对于公平责任的适用应依据以下的思考路径:(1)该侵权行为不存在适用过错责任与无过错责任的可能;(2)该侵权行为与损害结果是否存在相当性的因果关系;(3)行为人与受害人是否就损害的发生无过错;(4)是否满足对侵权行为的基本要求;(5)该侵权行为造成的损害后果是否巨大。回归前文所提到的“劝阻吸烟猝死案”中,首先,行为人劝阻吸烟的行为非为无过错责任中的特殊侵权行为类型,不存在适用无过错责任的可能。其次,行为人劝阻吸烟的行为本身毫无过错,但其劝阻行为所引发的争吵确实与无过错受害人心脏病发作死亡存在事实上的因果关系。监控视频显示,行为人在争吵过程中并未与受害人存在激烈的言语或肢体冲突,并不存在增加受害人心脏病病发危险的可能性。故劝阻吸烟的行为与受害人之死亡结果并不存在相当性因果关系。因此,综上分析,该案并不满足适用公平责任的理论条件,不应判定行为人分担损失。

3.“实际情况”的考量条件

依据《侵权责任法》第24条法条表述,对于满足公平责任适用条件的情形并不一定适用公平责任,而是由法官在考量双方的实际情况的基础上,凭借自由裁量权决定是否适用公平责任,以及行为人分担多少比例的损失。因此,有必要明确“实际情况”这一模糊性标准的考量因素以制约法院的自由裁量。公平责任本质上就是根据当事人的经济负担能力来公平分配已造成的损害,所以法官要考量的基本要素就是损害事实与经济状况[19]。史尚宽先生主张的考量因素更为全面,其认为法院应斟酌的为当事人的经济状况,加害的种类与防范,责任能力的欠缺程度,被害人过失的有无,被害人是否已有保险金等[20]。而在特殊情况下,对公平责任的适用也需要考量社会舆论及同情等因素。综合来看,对公平责任实际情况的考量,主要仍是围绕对受害人补偿救济展开。损害事实的判定直接影响双方损失分担的额度。此处的损害事实仅指财产损失,并不包括精神损害赔偿等。而当事人经济状况并非指财产数额的绝对值,而是财产状况与损失数额的相对值。但如若受害人能够通过社会保险或商业保险等方式获得救济,使损失得以“社会化”分担,此时无需再适用公平责任,徒增行为人的经济负担。对于在实务中是否应适用公平责任以及损失分担的程度,除却对具体情形的考量,最本质的仍是把握公平责任救济本质,避免受害人由于损害而陷入生活窘迫,也应避免行为人因损失的分担也面临生活的困境。
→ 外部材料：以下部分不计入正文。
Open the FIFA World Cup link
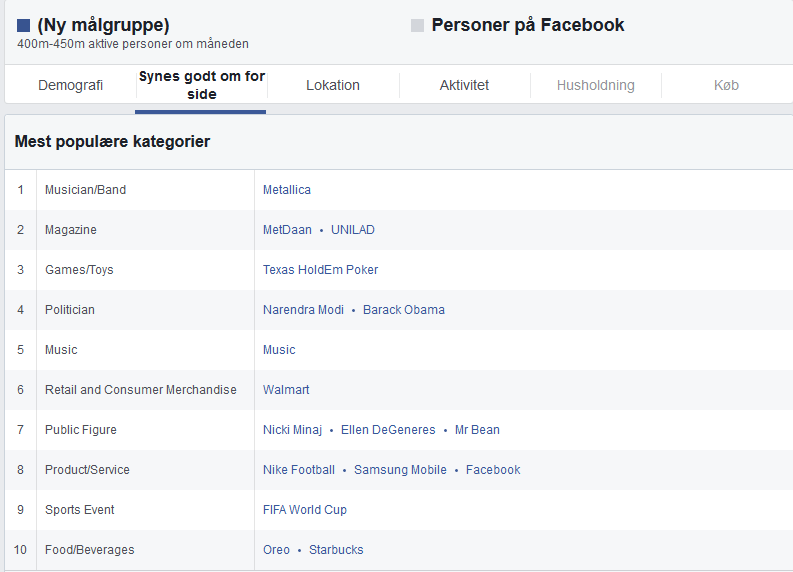Viewport: 793px width, 572px height. pos(305,510)
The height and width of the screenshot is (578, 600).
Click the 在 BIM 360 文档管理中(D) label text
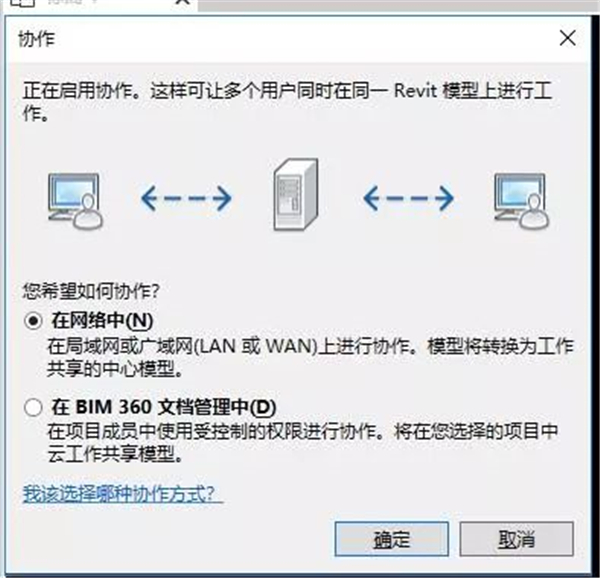[x=164, y=407]
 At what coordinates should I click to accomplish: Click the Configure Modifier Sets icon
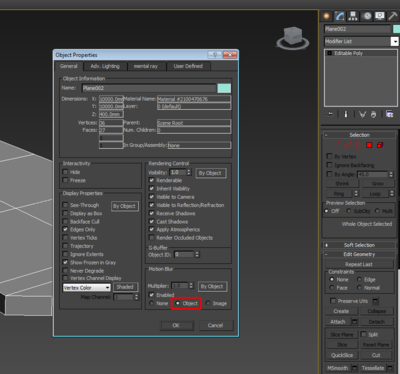click(389, 114)
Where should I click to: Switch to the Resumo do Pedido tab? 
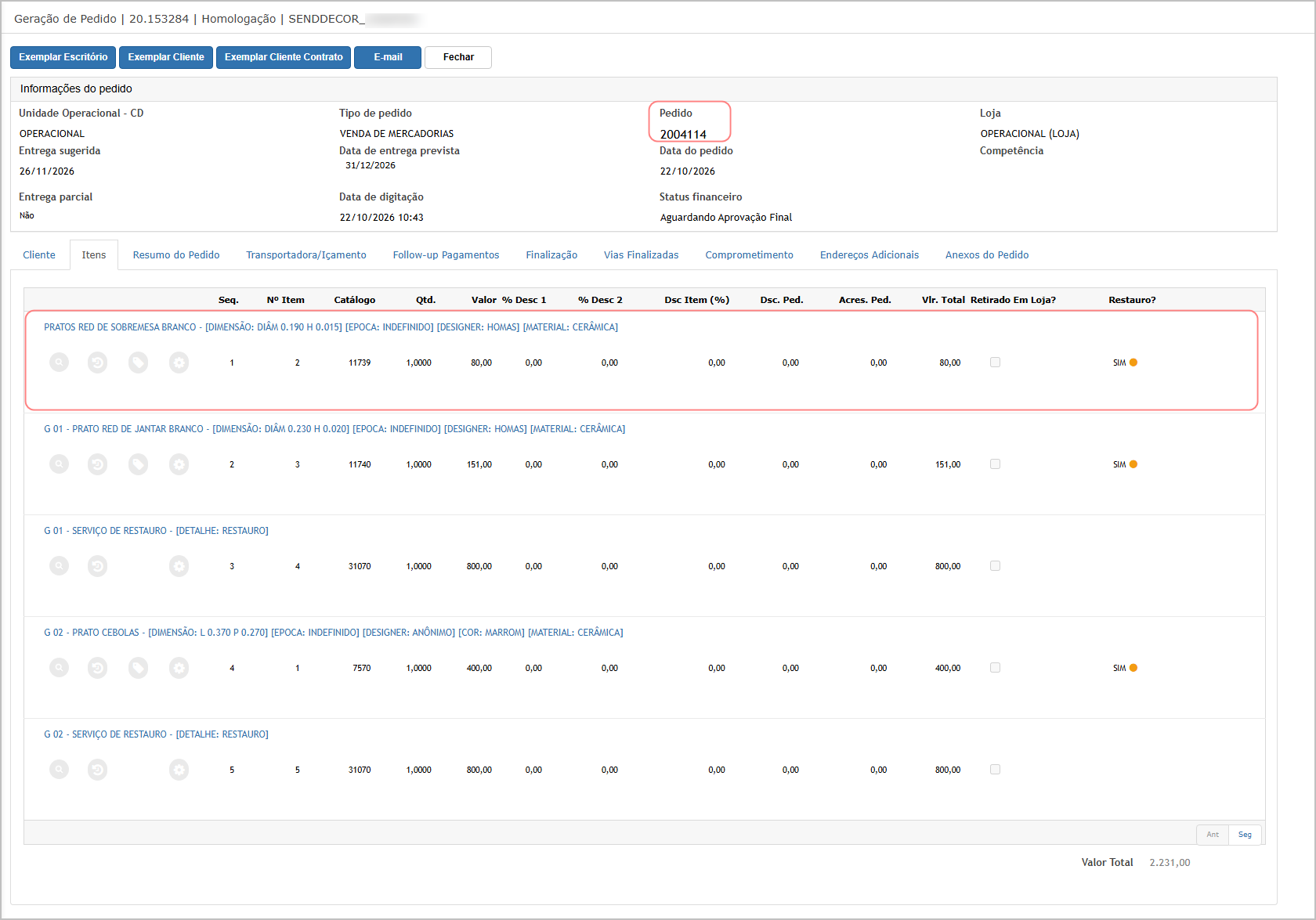pos(176,255)
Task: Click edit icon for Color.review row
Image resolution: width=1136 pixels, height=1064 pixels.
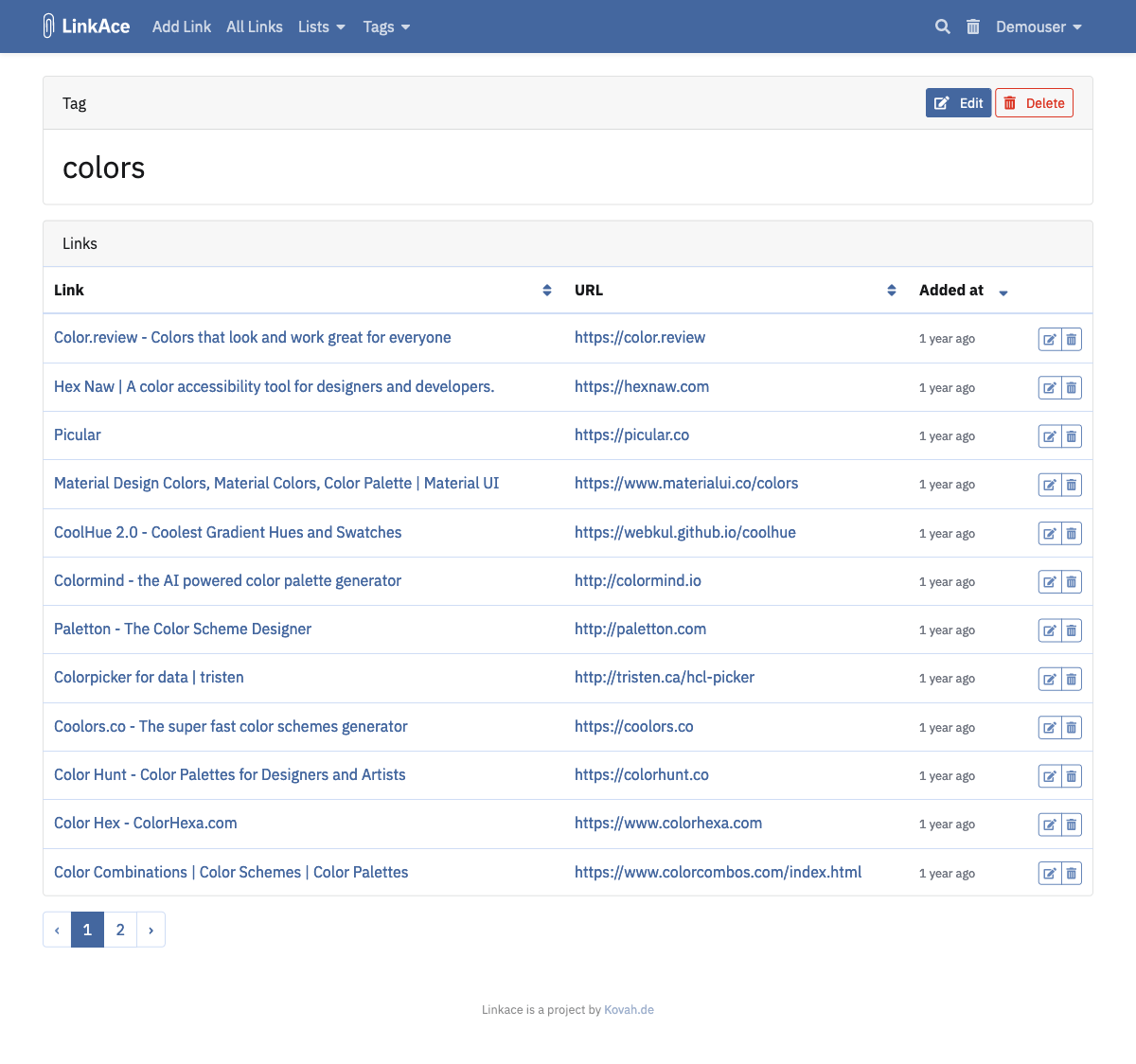Action: point(1050,339)
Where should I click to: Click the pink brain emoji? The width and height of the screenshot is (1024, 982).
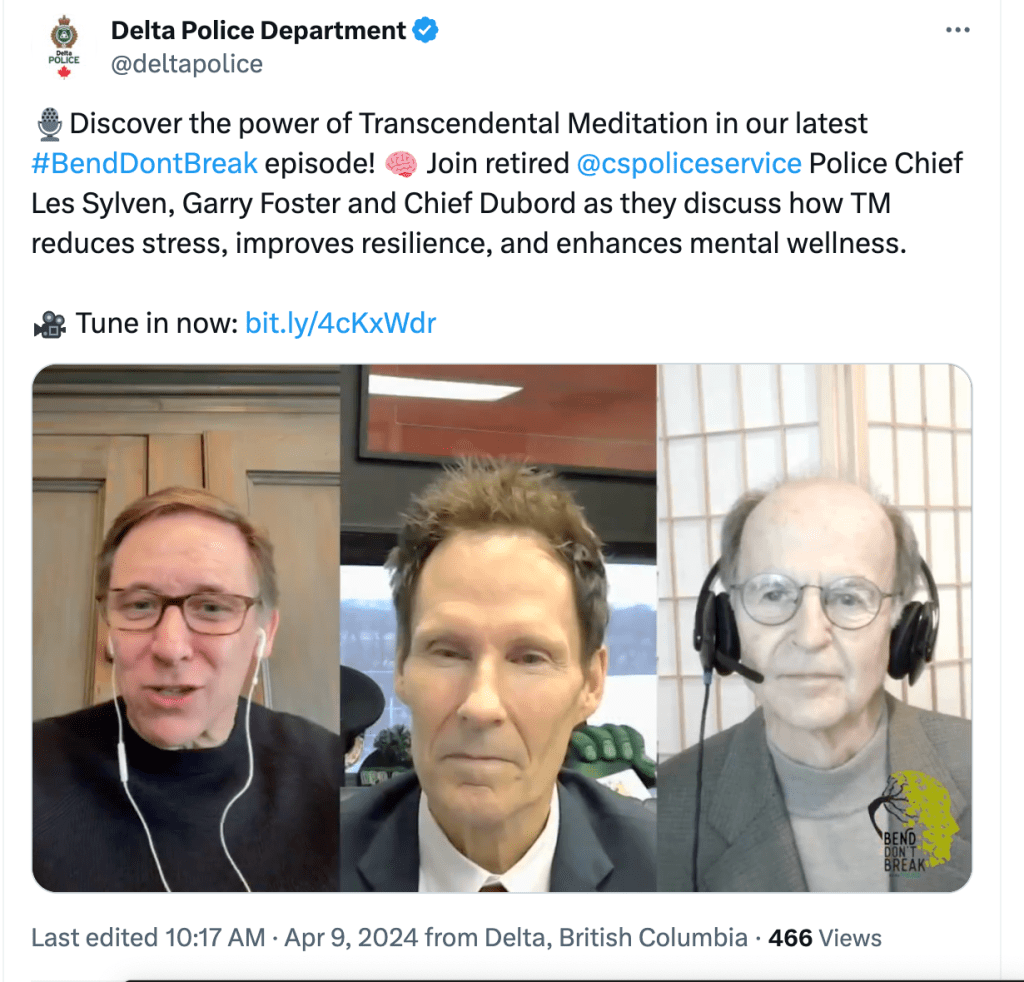(x=401, y=164)
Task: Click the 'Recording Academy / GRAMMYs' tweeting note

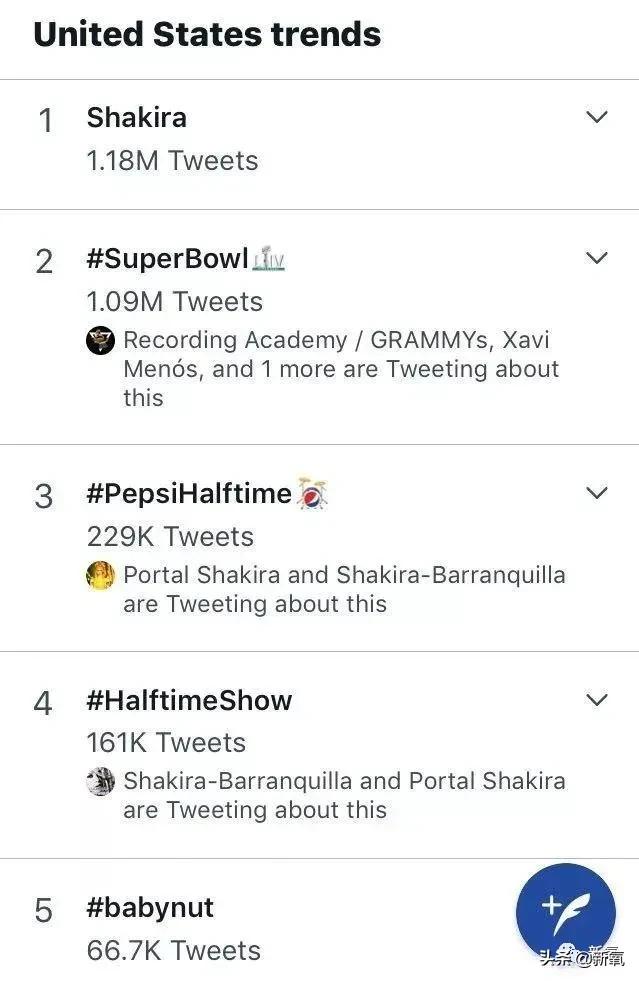Action: point(340,369)
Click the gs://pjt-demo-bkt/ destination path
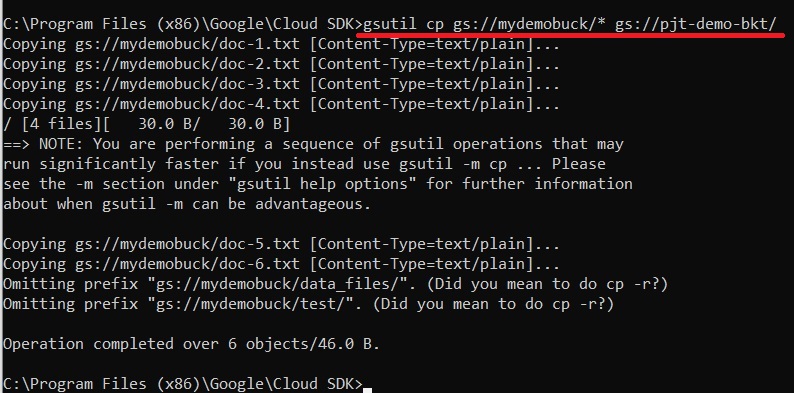This screenshot has height=393, width=794. (695, 24)
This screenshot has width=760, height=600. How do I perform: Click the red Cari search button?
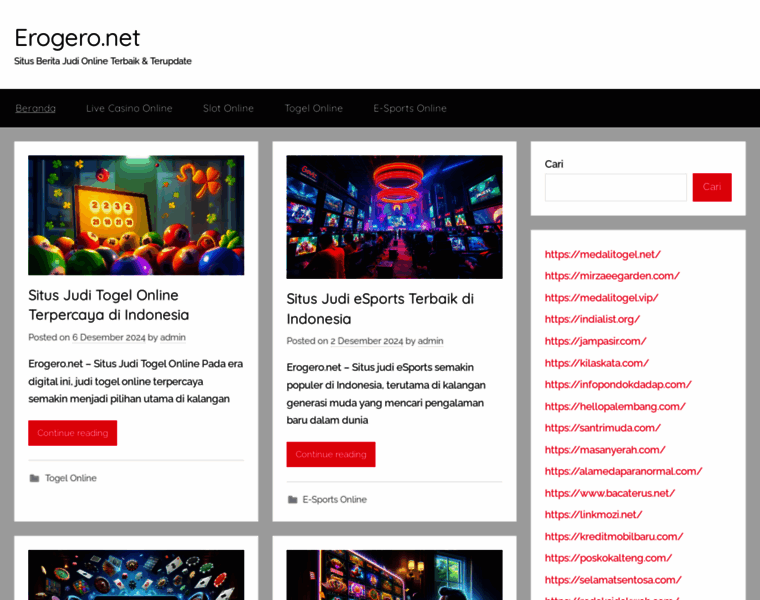[712, 187]
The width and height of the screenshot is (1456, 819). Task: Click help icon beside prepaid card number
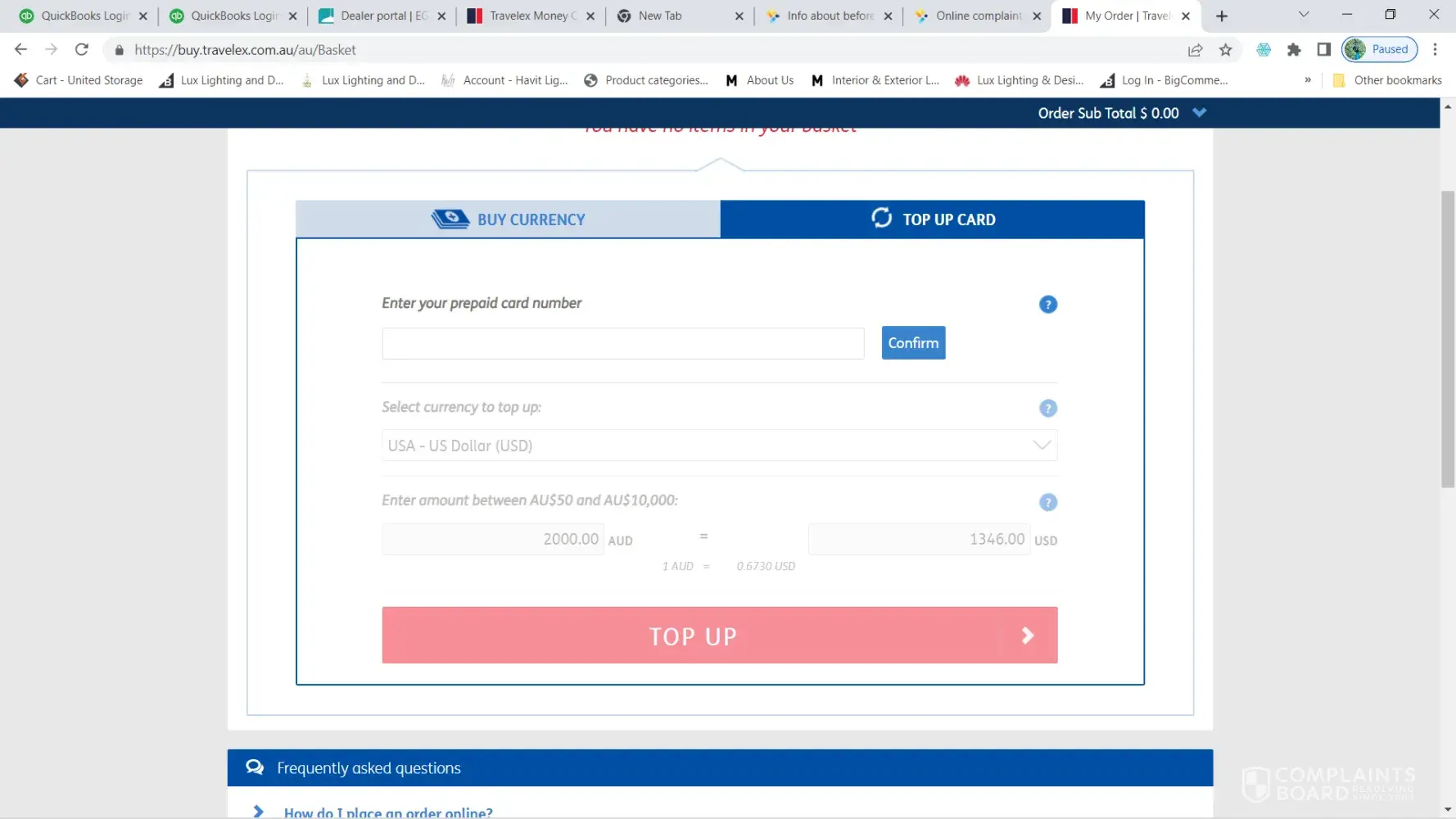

因此,再回到“劝阻吸烟猝死案”,法官在选择是否适用公平责任时,首先应考量受害人是否通过保险等方式获得救济,其次考量损失结果是否对受害人的日常生活产生实质影响,即风险分担水平,比较损失数额与其经济状况的相对水平。若受害人所受损害严重影响其生活,而又未获得其他救济时,法院可以判定适用公平责任,并依据行为人的经济状况确定损失分担的比例。而在双方当事人经济状况相差不大的情况下,均分不失为损失分担的一种选择。

行为自由的保护是通过限定责任的范围来实现。公平责任作为救济补偿受害人的特殊规定,自然应明确其适用范围。本文并没有对公平责任的性质定位展开分析,而是将重点置于对其具体条文的解释分析。通过扩张解释行为人的范围,认可相当性的判断标准,排除对行为类型的特殊限制,明确“实际情况”的判断标准,为实务中公平责任的适用划定范围。但依笔者看来,公平责任对过错原则的突破与其个案裁量的不确定性,并非为受害人救济的最佳方式。通过由社会整体分担受害人损失的方式,建立完善的社会保障机制与保险服务体系,给予其社会法保护,可能成为之后受害人保护的最佳路径选择。

注释:

①参见 (2017)豫01民终14848号判决书。

②参见(2000)粤高法民终字第265号判决书。

③参见(2012)吉中民一终第456号判决书。

④参见 (2014)津高民申字第0592号判决书。

⑤参见(2016)京02民终 4921号判决书。